Output every line of the data below as a numbered list, leaving out the blank lines.

Stored items:

++++++++++

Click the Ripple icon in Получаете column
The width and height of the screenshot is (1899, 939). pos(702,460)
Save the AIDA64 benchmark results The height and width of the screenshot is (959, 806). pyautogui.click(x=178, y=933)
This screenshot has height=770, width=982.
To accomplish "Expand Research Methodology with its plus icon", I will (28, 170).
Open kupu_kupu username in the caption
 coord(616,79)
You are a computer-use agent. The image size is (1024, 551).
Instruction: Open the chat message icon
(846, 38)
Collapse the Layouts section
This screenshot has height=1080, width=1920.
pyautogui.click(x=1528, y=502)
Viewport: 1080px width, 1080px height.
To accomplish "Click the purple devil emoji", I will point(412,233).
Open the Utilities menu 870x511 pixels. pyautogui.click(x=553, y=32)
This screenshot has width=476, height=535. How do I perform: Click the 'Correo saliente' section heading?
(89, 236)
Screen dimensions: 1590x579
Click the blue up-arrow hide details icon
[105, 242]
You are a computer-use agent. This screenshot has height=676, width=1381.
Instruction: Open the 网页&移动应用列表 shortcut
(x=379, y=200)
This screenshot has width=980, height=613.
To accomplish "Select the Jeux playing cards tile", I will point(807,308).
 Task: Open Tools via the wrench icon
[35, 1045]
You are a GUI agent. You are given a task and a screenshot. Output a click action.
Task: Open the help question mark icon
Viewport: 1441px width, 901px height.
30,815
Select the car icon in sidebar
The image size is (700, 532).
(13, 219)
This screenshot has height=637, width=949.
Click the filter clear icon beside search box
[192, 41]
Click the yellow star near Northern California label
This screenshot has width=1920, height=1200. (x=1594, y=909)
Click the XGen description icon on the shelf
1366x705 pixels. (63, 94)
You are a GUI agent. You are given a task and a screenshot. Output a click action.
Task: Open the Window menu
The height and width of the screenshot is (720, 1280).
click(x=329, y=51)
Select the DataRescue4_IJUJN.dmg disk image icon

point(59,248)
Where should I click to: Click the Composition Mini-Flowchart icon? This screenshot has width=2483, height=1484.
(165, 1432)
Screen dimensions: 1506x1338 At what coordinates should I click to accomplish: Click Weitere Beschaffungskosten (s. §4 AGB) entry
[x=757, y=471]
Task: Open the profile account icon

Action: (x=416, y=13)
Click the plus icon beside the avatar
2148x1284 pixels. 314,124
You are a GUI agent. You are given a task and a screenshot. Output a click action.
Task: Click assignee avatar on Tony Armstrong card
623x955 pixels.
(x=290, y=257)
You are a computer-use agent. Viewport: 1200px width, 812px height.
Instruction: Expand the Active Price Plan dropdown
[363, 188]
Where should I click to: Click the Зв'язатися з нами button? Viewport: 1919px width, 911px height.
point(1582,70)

++++++++++

## Correct result
1. Click the Ripple icon in Получаете column
2. The width and height of the screenshot is (1899, 939). pos(702,460)
3. Save the AIDA64 benchmark results The height and width of the screenshot is (959, 806). pyautogui.click(x=178, y=933)
4. This screenshot has height=770, width=982.
5. To accomplish "Expand Research Methodology with its plus icon", I will (28, 170).
6. Open kupu_kupu username in the caption
7.  coord(616,79)
8. You are a computer-use agent. The image size is (1024, 551).
9. Instruction: Open the chat message icon
10. (846, 38)
11. Collapse the Layouts section
12. This screenshot has height=1080, width=1920.
13. pyautogui.click(x=1528, y=502)
14. Viewport: 1080px width, 1080px height.
15. To accomplish "Click the purple devil emoji", I will point(412,233).
16. Open the Utilities menu 870x511 pixels. pyautogui.click(x=553, y=32)
17. This screenshot has width=476, height=535. How do I perform: Click the 'Correo saliente' section heading?
18. (89, 236)
19. Screen dimensions: 1590x579
20. Click the blue up-arrow hide details icon
21. [105, 242]
22. You are a computer-use agent. This screenshot has height=676, width=1381.
23. Instruction: Open the 网页&移动应用列表 shortcut
24. (x=379, y=200)
25. This screenshot has width=980, height=613.
26. To accomplish "Select the Jeux playing cards tile", I will point(807,308).
27.  Task: Open Tools via the wrench icon
28. [35, 1045]
29. You are a GUI agent. You are given a task and a screenshot. Output a click action.
30. Task: Open the help question mark icon
31. Viewport: 1441px width, 901px height.
32. 30,815
33. Select the car icon in sidebar
34. The image size is (700, 532).
35. (13, 219)
36. This screenshot has height=637, width=949.
37. Click the filter clear icon beside search box
38. [192, 41]
39. Click the yellow star near Northern California label
40. This screenshot has width=1920, height=1200. (x=1594, y=909)
41. Click the XGen description icon on the shelf
42. 1366x705 pixels. (63, 94)
43. You are a GUI agent. You are given a task and a screenshot. Output a click action.
44. Task: Open the Window menu
45. The height and width of the screenshot is (720, 1280).
46. click(x=329, y=51)
47. Select the DataRescue4_IJUJN.dmg disk image icon
48. point(59,248)
49. Where should I click to: Click the Composition Mini-Flowchart icon? This screenshot has width=2483, height=1484.
50. (165, 1432)
51. Screen dimensions: 1506x1338 At what coordinates should I click to accomplish: Click Weitere Beschaffungskosten (s. §4 AGB) entry
52. [x=757, y=471]
53. Task: Open the profile account icon
54. Action: (x=416, y=13)
55. Click the plus icon beside the avatar
56. 2148x1284 pixels. 314,124
57. You are a GUI agent. You are given a task and a screenshot. Output a click action.
58. Task: Click assignee avatar on Tony Armstrong card
59. 623x955 pixels.
60. (x=290, y=257)
61. You are a computer-use agent. Viewport: 1200px width, 812px height.
62. Instruction: Expand the Active Price Plan dropdown
63. [363, 188]
64. Where should I click to: Click the Зв'язатися з нами button? Viewport: 1919px width, 911px height.
65. point(1582,70)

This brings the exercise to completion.